Required action:
Transcribe exactly the lines that fall between the one holding "Image resolution: width=1197" and the one holding "Task: Open the Article tab", inclusive, from the entries below.

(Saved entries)
..........

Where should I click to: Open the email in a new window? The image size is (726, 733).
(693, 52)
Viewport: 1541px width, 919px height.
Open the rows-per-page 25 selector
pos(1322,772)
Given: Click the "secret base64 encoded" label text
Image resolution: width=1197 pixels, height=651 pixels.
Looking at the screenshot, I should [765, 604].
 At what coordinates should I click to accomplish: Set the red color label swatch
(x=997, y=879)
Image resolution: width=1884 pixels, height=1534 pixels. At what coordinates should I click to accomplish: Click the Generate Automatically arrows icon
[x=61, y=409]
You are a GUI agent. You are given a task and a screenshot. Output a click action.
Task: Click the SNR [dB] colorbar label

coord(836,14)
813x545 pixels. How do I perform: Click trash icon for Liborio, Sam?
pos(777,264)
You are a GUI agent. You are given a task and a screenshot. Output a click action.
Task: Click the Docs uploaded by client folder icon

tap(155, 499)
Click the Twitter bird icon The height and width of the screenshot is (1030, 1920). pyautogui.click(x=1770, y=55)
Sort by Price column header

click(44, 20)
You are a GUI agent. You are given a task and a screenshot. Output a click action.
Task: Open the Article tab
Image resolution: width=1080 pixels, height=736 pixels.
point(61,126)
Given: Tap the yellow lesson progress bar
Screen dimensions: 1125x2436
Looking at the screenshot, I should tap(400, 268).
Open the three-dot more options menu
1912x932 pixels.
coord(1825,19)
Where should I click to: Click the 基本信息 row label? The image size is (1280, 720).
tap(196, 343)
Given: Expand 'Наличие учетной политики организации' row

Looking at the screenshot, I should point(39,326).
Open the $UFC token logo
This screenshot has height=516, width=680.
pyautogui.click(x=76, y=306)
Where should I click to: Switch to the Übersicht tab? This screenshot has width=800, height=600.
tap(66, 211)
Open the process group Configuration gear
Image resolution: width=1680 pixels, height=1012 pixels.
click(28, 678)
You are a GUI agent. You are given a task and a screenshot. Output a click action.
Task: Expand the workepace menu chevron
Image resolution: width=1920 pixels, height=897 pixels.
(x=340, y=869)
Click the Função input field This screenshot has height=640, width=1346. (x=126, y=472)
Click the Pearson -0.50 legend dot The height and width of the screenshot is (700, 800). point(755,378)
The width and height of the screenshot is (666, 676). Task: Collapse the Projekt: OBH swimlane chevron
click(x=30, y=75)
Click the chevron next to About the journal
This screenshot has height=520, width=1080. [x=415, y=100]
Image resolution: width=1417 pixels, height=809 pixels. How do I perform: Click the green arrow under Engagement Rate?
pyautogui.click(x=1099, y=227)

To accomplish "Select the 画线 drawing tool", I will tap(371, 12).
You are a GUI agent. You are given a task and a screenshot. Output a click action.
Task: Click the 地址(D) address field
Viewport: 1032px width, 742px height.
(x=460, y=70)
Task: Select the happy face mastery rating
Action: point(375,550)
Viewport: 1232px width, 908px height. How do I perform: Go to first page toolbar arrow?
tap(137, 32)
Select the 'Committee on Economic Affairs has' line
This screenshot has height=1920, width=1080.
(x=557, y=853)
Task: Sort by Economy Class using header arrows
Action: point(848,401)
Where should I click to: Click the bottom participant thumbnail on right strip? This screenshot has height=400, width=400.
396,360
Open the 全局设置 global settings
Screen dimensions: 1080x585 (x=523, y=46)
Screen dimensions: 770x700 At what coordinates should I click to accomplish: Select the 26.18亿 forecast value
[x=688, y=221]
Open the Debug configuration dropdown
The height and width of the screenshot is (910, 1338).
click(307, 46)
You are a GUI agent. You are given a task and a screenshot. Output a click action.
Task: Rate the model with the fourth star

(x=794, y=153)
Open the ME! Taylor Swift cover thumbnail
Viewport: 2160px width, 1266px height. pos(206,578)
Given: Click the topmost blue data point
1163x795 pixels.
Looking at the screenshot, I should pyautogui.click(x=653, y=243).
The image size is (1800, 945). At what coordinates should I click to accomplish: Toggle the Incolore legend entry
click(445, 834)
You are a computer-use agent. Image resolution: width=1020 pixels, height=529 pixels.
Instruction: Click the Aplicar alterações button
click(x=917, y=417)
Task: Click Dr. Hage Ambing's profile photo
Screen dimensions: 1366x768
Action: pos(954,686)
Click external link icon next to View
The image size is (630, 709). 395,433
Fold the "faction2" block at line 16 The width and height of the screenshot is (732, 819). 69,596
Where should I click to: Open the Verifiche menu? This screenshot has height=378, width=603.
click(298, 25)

..........

Solution to this task:
Image resolution: width=1197 pixels, height=651 pixels.
Looking at the screenshot, I should [765, 604].
 At what coordinates should I click to accomplish: Set the red color label swatch
(x=997, y=879)
Image resolution: width=1884 pixels, height=1534 pixels. At what coordinates should I click to accomplish: Click the Generate Automatically arrows icon
[x=61, y=409]
You are a GUI agent. You are given a task and a screenshot. Output a click action.
Task: Click the SNR [dB] colorbar label

coord(836,14)
813x545 pixels. How do I perform: Click trash icon for Liborio, Sam?
pos(777,264)
You are a GUI agent. You are given a task and a screenshot. Output a click action.
Task: Click the Docs uploaded by client folder icon

tap(155, 499)
Click the Twitter bird icon The height and width of the screenshot is (1030, 1920). pyautogui.click(x=1770, y=55)
Sort by Price column header

click(44, 20)
You are a GUI agent. You are given a task and a screenshot. Output a click action.
Task: Open the Article tab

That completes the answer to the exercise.